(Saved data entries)
Begin
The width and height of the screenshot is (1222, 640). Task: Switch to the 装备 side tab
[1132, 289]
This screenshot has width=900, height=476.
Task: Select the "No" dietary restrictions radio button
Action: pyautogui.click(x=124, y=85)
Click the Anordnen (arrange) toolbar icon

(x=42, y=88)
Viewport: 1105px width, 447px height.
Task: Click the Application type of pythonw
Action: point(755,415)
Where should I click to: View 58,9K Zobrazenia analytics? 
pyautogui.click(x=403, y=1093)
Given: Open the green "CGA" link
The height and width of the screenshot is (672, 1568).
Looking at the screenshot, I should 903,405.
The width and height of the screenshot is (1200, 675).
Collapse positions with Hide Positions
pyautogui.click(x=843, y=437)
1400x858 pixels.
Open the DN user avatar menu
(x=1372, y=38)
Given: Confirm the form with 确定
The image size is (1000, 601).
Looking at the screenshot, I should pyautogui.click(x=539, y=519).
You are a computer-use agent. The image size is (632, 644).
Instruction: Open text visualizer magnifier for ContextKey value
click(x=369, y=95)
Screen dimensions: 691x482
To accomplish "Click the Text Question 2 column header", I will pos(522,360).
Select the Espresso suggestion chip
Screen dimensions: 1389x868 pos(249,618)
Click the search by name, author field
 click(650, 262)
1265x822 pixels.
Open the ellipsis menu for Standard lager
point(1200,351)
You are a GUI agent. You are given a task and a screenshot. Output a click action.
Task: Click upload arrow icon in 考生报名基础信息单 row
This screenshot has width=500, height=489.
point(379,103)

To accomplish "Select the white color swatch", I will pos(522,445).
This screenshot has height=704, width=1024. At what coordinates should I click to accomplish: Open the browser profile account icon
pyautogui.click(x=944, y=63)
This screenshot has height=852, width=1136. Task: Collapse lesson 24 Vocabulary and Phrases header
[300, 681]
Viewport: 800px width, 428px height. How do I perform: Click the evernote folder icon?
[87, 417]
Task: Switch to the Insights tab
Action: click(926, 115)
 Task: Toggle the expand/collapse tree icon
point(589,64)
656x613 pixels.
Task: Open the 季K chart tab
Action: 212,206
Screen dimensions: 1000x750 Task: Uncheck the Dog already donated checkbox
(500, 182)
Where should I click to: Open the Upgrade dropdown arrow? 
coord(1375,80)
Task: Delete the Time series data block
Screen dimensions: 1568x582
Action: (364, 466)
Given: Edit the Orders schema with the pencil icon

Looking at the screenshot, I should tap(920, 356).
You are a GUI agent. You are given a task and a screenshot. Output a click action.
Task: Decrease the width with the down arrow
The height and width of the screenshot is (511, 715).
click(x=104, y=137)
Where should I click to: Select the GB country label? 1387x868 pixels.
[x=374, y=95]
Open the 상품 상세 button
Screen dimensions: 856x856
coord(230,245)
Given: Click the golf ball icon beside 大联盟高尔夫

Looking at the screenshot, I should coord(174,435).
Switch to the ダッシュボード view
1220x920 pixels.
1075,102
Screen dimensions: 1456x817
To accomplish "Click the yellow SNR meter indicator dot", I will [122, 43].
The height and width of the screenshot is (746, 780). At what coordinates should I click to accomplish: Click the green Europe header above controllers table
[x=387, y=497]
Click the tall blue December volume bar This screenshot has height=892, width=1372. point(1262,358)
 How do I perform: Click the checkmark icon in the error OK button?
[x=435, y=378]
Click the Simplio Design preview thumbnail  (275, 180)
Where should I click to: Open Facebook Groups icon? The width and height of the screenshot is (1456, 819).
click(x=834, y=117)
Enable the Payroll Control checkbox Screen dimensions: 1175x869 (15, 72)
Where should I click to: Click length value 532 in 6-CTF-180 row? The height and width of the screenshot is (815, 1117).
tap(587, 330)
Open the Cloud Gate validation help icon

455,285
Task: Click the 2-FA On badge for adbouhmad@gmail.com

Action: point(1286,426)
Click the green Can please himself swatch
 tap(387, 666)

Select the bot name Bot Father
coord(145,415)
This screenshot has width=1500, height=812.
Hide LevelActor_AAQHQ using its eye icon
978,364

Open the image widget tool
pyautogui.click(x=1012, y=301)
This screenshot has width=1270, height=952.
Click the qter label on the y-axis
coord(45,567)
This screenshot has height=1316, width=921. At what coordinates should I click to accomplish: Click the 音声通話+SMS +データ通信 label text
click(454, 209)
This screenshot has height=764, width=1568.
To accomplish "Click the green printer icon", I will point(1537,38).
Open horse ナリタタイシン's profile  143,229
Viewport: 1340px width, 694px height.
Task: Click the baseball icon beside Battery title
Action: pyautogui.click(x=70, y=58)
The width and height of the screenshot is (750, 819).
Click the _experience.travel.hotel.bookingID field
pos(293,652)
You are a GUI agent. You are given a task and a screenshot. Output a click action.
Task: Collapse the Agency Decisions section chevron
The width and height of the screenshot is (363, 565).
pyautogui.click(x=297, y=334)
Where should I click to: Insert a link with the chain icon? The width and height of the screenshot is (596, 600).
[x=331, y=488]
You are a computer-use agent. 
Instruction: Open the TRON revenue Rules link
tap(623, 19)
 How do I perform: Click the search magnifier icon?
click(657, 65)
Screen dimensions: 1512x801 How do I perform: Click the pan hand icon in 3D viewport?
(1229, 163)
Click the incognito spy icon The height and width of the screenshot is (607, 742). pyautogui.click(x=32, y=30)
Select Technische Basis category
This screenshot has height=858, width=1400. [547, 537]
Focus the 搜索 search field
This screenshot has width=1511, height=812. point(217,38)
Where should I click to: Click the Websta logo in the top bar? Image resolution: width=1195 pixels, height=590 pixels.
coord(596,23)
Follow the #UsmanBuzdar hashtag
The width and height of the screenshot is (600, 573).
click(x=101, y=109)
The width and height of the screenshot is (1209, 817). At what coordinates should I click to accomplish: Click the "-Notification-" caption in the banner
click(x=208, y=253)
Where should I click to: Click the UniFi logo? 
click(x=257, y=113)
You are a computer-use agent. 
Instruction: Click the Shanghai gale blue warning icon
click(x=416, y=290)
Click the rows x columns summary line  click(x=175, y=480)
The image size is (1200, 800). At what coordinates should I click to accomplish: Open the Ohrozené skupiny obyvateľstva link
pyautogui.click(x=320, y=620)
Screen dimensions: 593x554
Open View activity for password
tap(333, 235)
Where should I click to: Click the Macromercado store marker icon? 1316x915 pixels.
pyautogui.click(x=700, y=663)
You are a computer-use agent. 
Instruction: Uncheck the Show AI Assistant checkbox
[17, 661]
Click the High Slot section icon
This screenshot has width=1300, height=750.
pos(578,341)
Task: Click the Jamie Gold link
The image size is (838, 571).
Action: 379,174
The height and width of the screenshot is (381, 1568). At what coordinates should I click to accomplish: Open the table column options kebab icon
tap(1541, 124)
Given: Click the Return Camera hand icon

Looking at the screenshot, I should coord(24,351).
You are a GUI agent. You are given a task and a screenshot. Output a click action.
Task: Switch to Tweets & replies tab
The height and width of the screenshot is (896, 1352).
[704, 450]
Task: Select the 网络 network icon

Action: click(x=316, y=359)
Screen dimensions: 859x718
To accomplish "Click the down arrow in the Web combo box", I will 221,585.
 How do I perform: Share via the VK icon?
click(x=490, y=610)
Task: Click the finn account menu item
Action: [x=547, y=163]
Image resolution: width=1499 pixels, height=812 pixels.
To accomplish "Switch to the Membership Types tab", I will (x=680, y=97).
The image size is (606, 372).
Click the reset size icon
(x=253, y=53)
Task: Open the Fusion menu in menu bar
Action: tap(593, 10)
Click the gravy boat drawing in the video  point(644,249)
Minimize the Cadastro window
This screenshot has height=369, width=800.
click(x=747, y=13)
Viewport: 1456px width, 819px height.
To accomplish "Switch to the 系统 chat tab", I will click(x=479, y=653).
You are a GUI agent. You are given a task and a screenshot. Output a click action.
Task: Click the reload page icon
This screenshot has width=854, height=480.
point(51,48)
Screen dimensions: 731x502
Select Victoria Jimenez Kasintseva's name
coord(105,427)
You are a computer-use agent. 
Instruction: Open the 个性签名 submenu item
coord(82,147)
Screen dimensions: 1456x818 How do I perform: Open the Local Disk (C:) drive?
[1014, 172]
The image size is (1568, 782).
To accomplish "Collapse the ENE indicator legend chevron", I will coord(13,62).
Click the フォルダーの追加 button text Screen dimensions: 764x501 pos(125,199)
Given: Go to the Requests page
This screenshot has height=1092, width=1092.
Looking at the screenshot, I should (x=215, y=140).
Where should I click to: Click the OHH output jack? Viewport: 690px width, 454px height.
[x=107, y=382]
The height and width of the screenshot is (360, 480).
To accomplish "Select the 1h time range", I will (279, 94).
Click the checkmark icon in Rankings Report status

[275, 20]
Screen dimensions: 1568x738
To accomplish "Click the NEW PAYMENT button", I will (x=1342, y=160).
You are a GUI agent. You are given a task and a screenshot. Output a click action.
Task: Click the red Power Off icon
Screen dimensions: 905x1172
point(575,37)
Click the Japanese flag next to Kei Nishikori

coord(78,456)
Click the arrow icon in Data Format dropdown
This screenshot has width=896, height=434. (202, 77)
End
DIRECTIONS FOR THIS TASK →
Reproduce the records above word for word, beginning with the line that contains "Select the bot name Bot Father" and continuing through the line that contains "pos(293,652)".

FINAL RESULT →
Select the bot name Bot Father
coord(145,415)
This screenshot has width=1500, height=812.
Hide LevelActor_AAQHQ using its eye icon
978,364

Open the image widget tool
pyautogui.click(x=1012, y=301)
This screenshot has width=1270, height=952.
Click the qter label on the y-axis
coord(45,567)
This screenshot has height=1316, width=921. At what coordinates should I click to accomplish: Click the 音声通話+SMS +データ通信 label text
click(454, 209)
This screenshot has height=764, width=1568.
To accomplish "Click the green printer icon", I will point(1537,38).
Open horse ナリタタイシン's profile  143,229
Viewport: 1340px width, 694px height.
Task: Click the baseball icon beside Battery title
Action: pyautogui.click(x=70, y=58)
The width and height of the screenshot is (750, 819).
Click the _experience.travel.hotel.bookingID field
pos(293,652)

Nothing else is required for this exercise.